The first matter brought to the board's attention was that of wind turbines being put up in the town.
Project Manager of EDP Renewables North America Derek Rieman said he has been developing the project for a number of years now.
OBSERVER Photo by Jasmine Willis
From left: Councilman Chris Cannon, Supervisor Frederic Norton and Councilman Clint Nagel sign documents before the start of the recent organizational meeting.
"We want to bring a wind farm to the area," he said. "The community would have an opportunity to sell."
Rieman said it is great for the environment and economy.
"It would mean great economic development for the community," he said. "It would bring a lot of money to the town."
Supervisor Frederic Norton said the real problem is Governor Andrew Cuomo doesn't favor wind turbines.

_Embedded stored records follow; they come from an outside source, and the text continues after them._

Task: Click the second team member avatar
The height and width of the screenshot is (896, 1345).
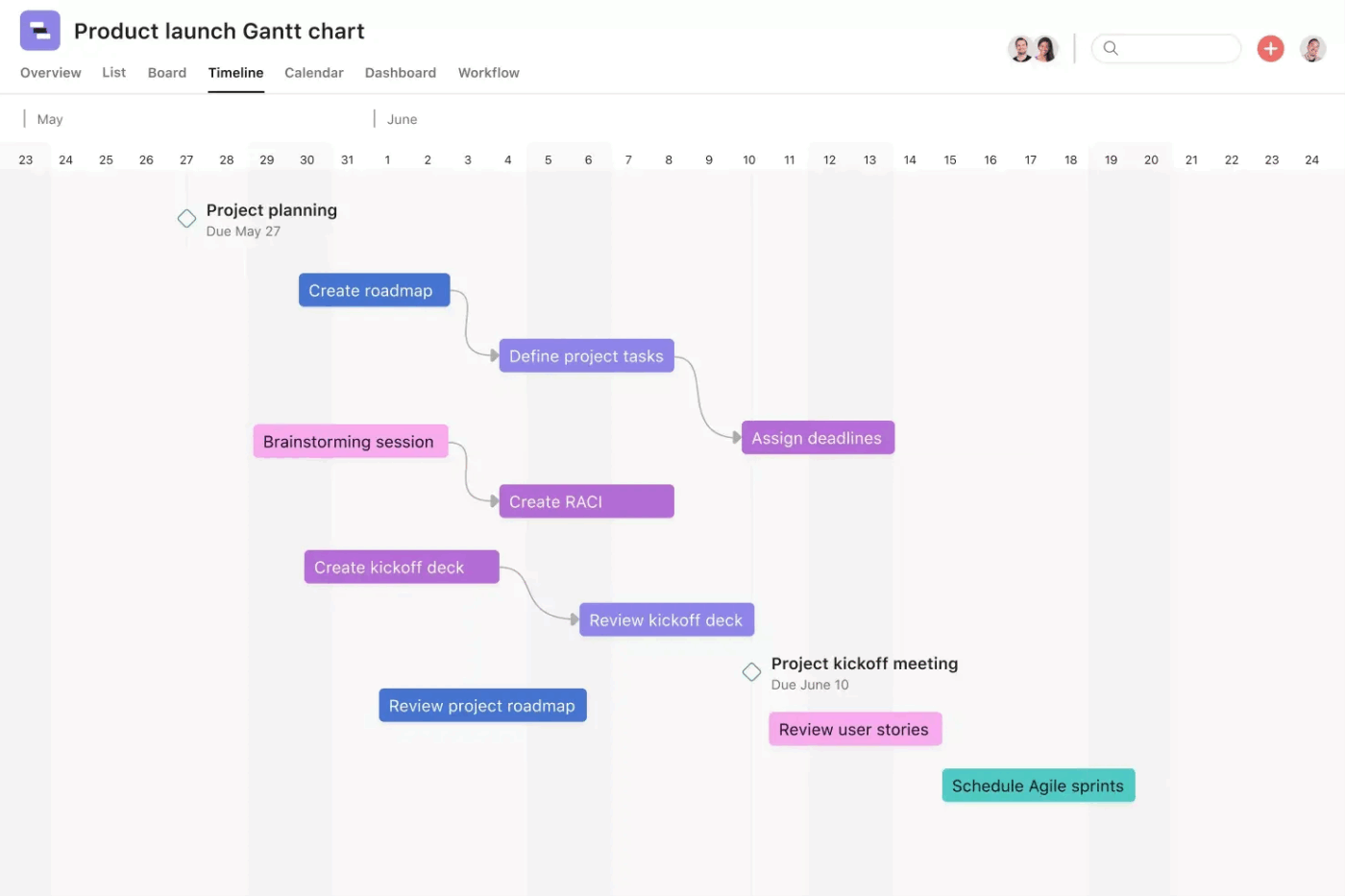Action: 1046,48
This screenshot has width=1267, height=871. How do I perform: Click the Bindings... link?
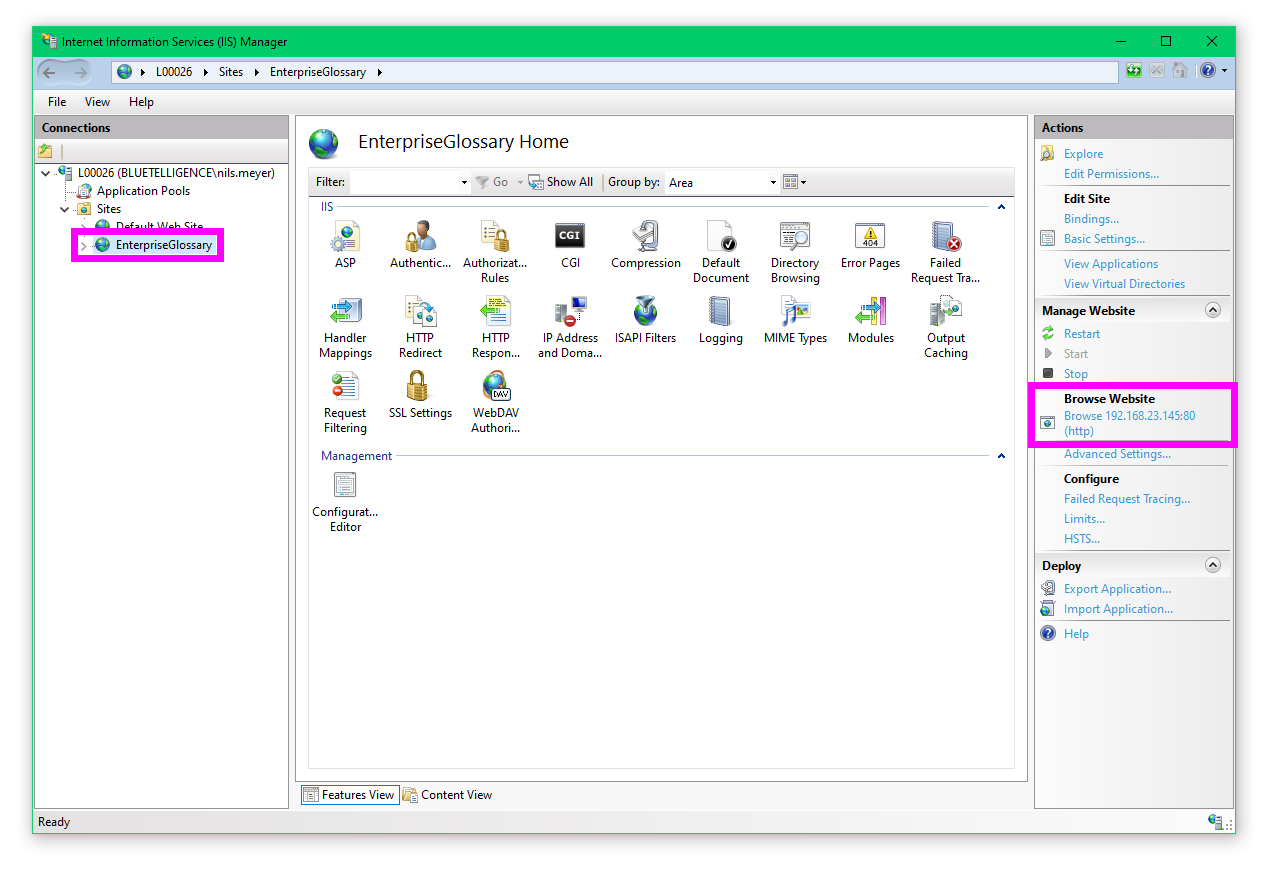(1091, 219)
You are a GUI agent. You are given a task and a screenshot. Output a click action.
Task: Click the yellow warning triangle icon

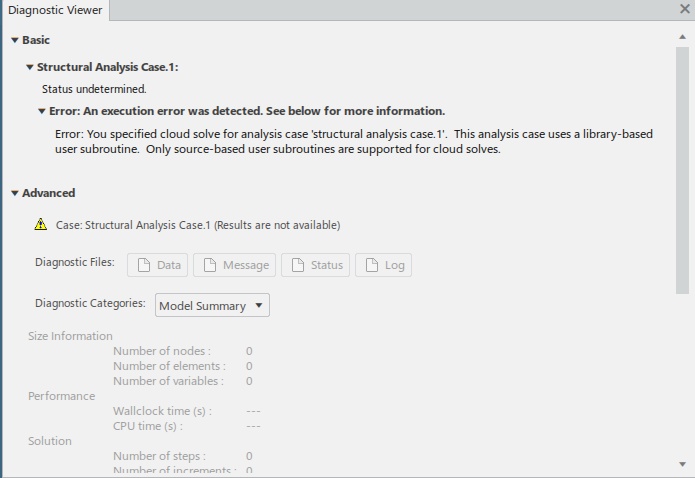click(41, 224)
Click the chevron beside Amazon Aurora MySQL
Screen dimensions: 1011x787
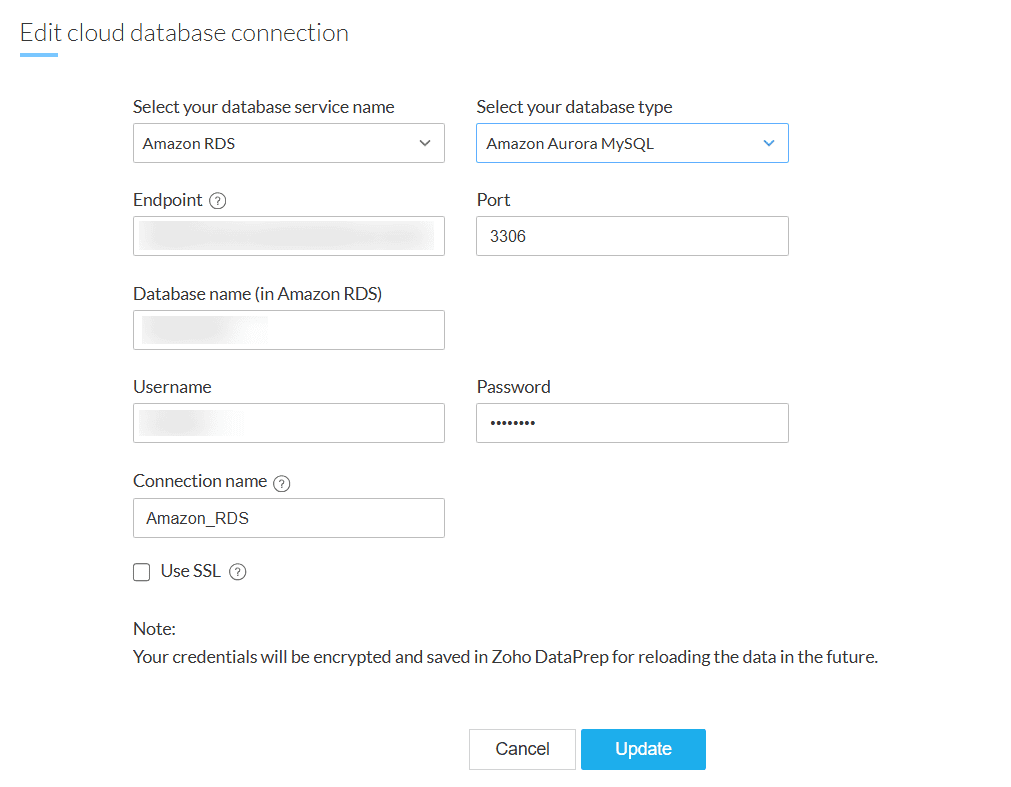click(x=769, y=143)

"Frankly, we need the money," he said.
"This community wants this project," Rieman said. "We need to drive that message home."
Rieman said he hopes to get the ball rolling on the project soon and be able to develop the wind turbines in the area.

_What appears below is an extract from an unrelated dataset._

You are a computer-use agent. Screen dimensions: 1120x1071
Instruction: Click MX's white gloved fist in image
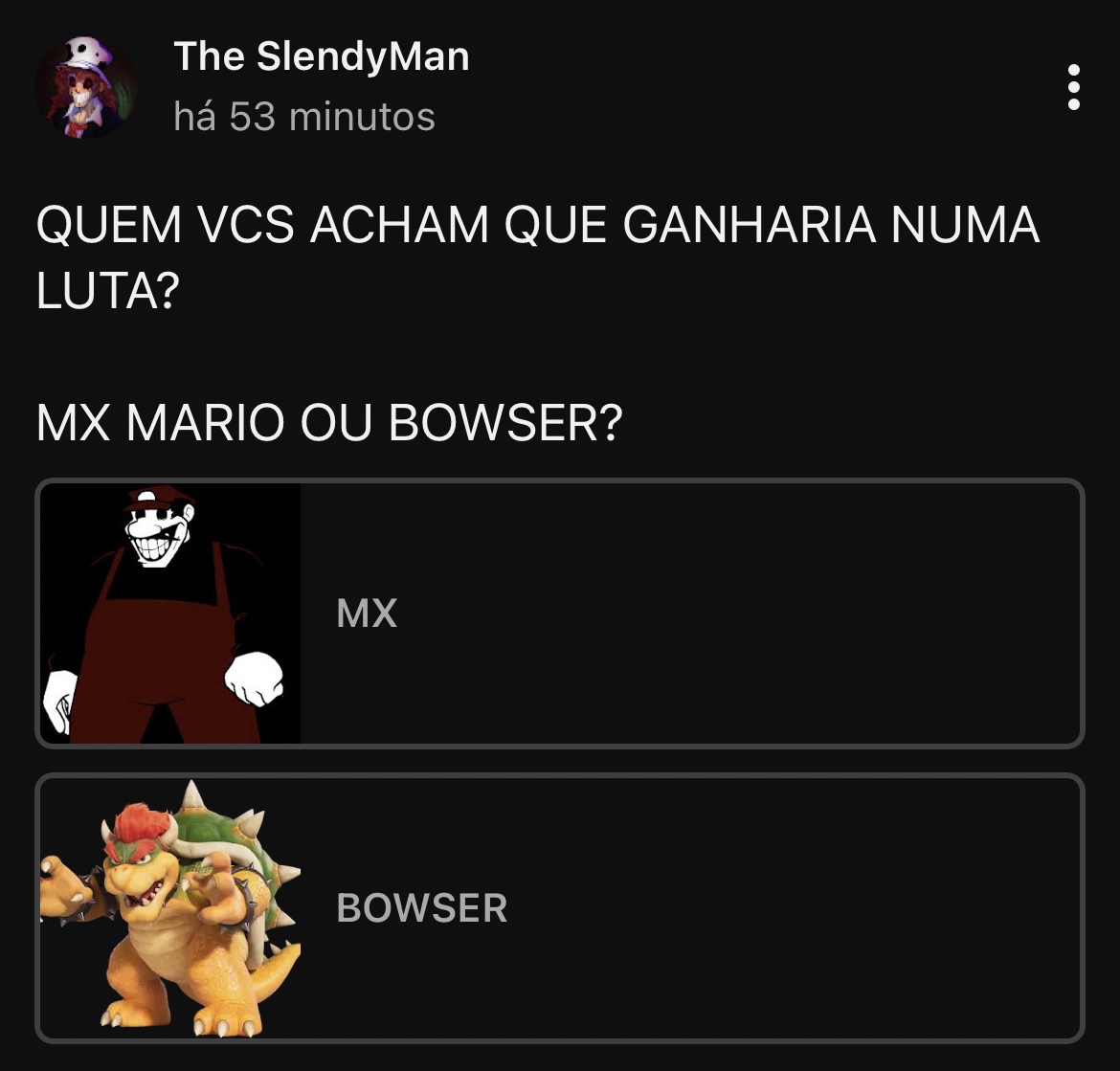click(255, 678)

Pure-breed dog owner Jeffery Arch brought to the board's attention his desire for a pure-breed license to run his business. He brought his attorney, Dan Schum, to the meeting to help shed some legal light on the subject. Schum said the town is now responsible for authorizing pure-breed licenses to residents of the area for the ability to run their businesses.
"This is my client's livelihood," he said. "His business is at home and doesn't hurt the town in any way."
Arch said he needs the license for his insurance so he can continue to safely bring the pure breeds to shows.
"I need my insurance to cover the show dogs. So, if I flip my car on the way to a show, every dog is covered," he said. "If I don't have the insurance the clients could sue me."
Councilman Roger Cardot said a pure-breed license will not cover that and has nothing to do with insurance.
"He needs the pure-breed license in order to do his business," Schum disagreed.
The board decided to handle this matter during its next meeting on Feb. 10.